Hi Rick,
at the moment I´m building the same setup than you. I have no further experience with it, but I made a setup in our testing lab and under testing conditions it seems to run quite nice.
I took 2 servers with heartbeat1 in active/passive node. Each server has its own IP, and they have a cluster IP that´s managed by heartbeat only. This cluster IP is provided in our DNS for accessing the mailstorage cluster, and only the active node has it at the time.
Then I have a DRBD shared storage on the two nodes. On the DRBD storage I only put the dovecot maildir and mysql databases. The dovecot and mysql binaries are not shared and the configuration also not.
DRBD, dovecot and Mysql are managed by heartbeart.
There is always a danger that the connection between the 2 nodes is failing and you will have a "split brain" then with a big data mess. So it´s important to provide redundancy in the connections. For heartbeat, I have one dedicated LAN connection and a serial connection. For DRBD, I use 2 bonded NICs on different PCI cards. Take a look at DOPD for DRBD. This marks the passive DRBD partition "outdated" if the DRBD connection fails, and because heartbeat can only takeover if it can start all resources of a resource group, a failover is not possible anymore if the DRBD connection is broken, so you can´t mess up your DRBD so easy any more.

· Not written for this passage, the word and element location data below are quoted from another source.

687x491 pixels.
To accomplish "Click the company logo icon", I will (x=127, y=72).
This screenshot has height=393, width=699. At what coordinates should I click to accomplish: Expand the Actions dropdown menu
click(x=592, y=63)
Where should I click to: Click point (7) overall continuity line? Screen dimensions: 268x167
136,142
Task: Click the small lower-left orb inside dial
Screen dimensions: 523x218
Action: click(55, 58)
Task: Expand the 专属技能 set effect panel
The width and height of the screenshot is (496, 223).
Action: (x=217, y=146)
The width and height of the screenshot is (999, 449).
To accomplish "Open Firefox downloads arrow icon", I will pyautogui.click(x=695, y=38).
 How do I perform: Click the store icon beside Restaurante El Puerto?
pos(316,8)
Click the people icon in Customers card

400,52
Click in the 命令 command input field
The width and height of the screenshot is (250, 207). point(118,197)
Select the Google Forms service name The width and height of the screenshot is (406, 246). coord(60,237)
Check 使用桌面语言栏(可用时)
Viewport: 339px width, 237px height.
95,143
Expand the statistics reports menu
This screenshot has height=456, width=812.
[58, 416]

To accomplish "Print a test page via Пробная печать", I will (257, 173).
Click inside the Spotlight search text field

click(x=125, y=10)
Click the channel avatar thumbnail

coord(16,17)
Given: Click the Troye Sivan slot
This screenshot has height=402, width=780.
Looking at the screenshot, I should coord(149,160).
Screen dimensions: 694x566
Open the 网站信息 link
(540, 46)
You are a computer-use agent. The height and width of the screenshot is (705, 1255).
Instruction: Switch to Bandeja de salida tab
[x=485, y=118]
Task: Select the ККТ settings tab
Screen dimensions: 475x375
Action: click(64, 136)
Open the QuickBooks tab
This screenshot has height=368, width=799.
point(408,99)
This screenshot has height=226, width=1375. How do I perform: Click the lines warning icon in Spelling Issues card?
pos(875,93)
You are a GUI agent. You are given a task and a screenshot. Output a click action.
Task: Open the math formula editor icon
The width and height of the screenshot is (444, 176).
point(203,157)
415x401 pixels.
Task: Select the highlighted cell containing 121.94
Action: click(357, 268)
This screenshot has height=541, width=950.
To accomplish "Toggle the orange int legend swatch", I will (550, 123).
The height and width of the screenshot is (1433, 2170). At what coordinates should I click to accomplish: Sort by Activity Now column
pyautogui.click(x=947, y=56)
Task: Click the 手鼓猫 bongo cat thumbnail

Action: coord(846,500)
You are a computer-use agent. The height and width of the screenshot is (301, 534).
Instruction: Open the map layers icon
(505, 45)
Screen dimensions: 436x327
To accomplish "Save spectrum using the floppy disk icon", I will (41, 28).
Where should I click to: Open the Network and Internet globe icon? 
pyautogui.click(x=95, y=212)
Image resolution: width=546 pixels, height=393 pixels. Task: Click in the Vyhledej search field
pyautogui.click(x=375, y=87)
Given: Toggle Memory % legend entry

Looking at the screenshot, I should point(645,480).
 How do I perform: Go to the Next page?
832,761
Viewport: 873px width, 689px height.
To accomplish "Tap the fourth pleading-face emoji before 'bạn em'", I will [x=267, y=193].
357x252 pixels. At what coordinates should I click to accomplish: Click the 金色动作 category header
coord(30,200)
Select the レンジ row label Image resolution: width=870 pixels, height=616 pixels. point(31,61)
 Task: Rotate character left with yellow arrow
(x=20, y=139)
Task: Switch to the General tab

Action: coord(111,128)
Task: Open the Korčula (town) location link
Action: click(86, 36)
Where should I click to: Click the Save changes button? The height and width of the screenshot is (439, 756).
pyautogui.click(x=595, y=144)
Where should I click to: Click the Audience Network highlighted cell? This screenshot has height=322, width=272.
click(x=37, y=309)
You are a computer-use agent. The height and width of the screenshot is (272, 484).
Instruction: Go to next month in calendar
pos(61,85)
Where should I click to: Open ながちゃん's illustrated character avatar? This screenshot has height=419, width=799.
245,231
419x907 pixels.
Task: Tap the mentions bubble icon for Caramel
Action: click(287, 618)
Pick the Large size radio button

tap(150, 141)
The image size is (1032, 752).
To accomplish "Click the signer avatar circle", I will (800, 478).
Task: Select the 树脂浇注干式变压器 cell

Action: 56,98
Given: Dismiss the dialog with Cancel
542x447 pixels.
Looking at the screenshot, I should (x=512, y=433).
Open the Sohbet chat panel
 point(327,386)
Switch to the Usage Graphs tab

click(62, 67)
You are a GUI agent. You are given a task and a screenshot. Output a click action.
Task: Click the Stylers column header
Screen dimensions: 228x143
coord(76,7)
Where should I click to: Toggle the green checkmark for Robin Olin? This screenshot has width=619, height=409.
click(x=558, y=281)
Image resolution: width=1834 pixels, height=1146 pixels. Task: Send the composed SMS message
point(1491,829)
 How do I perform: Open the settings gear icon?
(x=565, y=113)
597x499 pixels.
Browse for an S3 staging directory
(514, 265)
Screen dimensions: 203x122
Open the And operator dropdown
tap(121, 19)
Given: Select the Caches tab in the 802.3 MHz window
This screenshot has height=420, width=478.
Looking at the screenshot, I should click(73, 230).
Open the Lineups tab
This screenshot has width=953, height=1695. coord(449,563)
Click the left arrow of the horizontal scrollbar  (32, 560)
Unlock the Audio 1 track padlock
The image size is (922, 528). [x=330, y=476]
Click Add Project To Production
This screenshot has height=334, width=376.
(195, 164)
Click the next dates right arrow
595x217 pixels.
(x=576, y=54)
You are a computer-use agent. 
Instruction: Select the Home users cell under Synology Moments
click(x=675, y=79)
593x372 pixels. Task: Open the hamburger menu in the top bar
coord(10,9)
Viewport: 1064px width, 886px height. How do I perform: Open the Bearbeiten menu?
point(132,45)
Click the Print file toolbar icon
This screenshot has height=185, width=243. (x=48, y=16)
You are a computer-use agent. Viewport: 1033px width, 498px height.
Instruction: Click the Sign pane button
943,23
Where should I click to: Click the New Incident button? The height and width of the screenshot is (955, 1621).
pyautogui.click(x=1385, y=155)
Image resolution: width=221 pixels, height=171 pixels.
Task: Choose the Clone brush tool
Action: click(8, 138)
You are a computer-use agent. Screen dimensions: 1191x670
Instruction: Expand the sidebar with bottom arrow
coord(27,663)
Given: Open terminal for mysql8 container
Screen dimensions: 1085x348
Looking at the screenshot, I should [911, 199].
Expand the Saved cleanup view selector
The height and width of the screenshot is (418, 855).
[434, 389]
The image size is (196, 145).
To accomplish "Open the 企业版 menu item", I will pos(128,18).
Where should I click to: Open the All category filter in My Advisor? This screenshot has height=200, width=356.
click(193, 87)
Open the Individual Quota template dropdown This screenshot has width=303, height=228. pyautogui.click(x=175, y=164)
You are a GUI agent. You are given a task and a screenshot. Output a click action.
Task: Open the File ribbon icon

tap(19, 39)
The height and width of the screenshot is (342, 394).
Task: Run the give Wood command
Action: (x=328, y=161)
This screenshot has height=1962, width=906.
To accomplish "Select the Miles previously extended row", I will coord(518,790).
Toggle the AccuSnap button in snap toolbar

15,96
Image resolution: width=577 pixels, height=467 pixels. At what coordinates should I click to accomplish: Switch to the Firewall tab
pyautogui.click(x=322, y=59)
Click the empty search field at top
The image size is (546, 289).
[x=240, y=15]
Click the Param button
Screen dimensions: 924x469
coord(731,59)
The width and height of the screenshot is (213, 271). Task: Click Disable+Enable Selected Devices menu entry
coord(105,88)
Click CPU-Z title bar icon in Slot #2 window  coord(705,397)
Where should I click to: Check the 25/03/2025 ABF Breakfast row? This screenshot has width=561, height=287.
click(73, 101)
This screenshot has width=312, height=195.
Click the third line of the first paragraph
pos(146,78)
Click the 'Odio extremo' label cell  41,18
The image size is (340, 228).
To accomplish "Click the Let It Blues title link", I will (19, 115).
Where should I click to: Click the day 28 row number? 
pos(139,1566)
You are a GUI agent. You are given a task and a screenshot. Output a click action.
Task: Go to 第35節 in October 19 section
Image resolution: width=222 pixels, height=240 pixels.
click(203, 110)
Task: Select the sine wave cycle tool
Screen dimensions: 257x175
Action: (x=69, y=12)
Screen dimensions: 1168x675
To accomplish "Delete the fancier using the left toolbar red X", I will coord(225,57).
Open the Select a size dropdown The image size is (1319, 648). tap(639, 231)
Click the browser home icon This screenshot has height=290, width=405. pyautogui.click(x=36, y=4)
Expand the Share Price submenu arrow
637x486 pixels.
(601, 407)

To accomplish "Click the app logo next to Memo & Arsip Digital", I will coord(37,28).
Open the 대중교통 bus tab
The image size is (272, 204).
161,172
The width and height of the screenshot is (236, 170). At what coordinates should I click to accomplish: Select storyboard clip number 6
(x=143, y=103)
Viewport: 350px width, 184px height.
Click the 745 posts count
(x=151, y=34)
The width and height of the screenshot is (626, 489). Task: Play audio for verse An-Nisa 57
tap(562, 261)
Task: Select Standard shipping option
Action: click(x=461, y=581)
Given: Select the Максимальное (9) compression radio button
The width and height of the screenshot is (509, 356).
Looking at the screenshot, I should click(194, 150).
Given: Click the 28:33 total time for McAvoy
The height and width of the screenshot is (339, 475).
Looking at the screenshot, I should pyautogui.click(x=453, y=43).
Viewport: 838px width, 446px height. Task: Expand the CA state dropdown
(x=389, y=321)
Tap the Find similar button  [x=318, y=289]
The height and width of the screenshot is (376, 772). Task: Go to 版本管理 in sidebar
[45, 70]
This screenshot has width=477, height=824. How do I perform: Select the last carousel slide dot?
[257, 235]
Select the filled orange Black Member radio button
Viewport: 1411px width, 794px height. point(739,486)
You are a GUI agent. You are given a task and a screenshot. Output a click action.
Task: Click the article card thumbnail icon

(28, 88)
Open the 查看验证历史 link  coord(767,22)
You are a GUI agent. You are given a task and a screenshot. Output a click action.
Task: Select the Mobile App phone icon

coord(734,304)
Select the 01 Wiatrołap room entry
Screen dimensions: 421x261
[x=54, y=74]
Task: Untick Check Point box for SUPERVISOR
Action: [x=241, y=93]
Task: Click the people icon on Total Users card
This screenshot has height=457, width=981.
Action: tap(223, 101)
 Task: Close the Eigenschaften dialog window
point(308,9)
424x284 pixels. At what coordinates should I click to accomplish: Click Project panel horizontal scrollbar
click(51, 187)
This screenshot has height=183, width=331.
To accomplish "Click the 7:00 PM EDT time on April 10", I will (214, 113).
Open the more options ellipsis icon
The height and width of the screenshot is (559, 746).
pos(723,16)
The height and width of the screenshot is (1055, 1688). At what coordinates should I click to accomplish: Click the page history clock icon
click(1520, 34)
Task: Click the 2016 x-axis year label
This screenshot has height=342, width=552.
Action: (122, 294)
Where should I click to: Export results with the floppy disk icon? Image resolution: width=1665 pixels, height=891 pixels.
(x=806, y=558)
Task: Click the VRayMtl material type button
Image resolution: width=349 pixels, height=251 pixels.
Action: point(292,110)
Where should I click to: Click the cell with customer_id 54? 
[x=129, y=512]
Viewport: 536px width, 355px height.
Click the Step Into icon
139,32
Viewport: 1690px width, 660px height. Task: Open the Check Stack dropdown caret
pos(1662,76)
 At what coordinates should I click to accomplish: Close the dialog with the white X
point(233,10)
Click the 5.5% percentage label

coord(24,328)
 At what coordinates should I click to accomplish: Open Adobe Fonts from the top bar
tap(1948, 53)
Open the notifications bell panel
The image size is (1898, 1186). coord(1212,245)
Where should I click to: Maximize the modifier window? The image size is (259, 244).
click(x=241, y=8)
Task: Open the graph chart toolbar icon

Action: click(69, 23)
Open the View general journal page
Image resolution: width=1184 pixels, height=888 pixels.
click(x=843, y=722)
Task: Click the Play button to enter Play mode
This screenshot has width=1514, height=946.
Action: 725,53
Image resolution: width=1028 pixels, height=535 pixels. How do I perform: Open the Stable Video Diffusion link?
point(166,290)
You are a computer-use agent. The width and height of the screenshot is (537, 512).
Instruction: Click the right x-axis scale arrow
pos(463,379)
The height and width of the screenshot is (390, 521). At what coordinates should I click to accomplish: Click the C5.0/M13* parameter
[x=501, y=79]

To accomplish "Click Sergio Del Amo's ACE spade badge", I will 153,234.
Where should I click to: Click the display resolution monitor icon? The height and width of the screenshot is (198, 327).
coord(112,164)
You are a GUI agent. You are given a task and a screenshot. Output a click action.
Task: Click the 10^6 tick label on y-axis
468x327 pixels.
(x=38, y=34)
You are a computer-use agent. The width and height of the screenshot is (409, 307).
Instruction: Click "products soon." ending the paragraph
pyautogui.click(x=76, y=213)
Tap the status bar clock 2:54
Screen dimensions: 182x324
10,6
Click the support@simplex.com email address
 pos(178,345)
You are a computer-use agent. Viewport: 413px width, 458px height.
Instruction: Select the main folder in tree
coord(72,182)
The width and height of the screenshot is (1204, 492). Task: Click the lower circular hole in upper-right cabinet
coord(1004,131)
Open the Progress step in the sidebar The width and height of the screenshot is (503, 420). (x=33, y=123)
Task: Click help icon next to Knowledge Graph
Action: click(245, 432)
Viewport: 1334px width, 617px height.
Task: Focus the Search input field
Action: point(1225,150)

If both heartbeat connections fail, you will have lots of trouble, and that´s easy to achieve with some wrong iptables if you take only LAN connections. So the serial cable is a nice thing because it´s not affected!
We use heartbeat1 because we had some trouble bringing heartbeat2 to run. Heartbeat1 is not able to monitor it´s resources, so we thought about using MON for this. And to take some STONITH devices like telnet accessible power outlets to switch off the power of a failing node automatically. But this setup seems to be rather complex, which is the enemy of reliability, and we heard about people having problems with accidently automatic failovers or reboots. So in the end we decided against an automatic failover in the case a service dies. We use only the failover of heartbeat1, e.g. if the active node dies completely, there will be a failover to the passive node. And we use connection redundancy to hopefully not have a split brain. And make a good backup ;-)
(Take care not to use NFS for storage if you take another setup than the here described because you can have trouble with file locking!)
Our cluster is protecting against hardware problems, and against some kind of software problems. Because of DRBD, if you do a "rm -rf" on the maildir, you loose all data on _both_ nodes in the same second, so the protection against administration faults is not very good! Backups are really important. But if we have some trouble with the active node, and we can´t fix it in some minutes, we can try a failover to the passive node and there is a big chance that the service is running on the other node quite well. A nice things for software updates.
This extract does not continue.